# [Prompt]
Where does the word "list" appear in the data? Copy every line that holds it.

(Collected data)
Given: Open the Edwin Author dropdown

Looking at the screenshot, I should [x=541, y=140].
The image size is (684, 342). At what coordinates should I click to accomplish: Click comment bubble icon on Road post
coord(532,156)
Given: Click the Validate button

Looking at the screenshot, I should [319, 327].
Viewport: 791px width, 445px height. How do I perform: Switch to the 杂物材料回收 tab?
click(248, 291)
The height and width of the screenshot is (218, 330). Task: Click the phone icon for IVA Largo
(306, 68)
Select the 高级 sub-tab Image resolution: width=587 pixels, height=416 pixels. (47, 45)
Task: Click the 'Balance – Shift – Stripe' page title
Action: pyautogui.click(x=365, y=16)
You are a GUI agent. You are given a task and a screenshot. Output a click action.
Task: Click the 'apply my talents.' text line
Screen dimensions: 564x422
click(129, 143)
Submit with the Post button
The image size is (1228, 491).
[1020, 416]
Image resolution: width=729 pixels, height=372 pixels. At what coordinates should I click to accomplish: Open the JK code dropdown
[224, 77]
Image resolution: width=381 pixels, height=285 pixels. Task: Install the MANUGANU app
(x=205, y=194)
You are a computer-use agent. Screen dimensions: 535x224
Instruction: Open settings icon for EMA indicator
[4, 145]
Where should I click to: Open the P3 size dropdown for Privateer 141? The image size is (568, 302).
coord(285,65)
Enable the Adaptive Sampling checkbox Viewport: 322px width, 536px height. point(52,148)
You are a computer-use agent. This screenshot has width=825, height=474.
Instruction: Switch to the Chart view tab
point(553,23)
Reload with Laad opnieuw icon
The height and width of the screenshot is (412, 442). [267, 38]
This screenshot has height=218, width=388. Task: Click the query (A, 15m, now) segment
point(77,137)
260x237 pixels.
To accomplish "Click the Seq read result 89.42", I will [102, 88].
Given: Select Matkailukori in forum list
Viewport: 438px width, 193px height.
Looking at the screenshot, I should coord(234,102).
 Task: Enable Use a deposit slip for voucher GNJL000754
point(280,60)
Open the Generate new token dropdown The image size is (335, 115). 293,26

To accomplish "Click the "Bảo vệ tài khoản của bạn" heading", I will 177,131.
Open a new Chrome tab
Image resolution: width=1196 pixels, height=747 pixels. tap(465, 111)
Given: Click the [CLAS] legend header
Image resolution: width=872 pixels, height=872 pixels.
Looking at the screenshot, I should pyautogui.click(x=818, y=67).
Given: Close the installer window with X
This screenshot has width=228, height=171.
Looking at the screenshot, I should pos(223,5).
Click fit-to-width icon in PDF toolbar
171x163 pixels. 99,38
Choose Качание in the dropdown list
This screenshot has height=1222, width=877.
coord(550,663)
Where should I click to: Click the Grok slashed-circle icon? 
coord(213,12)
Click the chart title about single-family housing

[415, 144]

# [Task solution]
Given: Select Matkailukori in forum list
Choose Качание in the dropdown list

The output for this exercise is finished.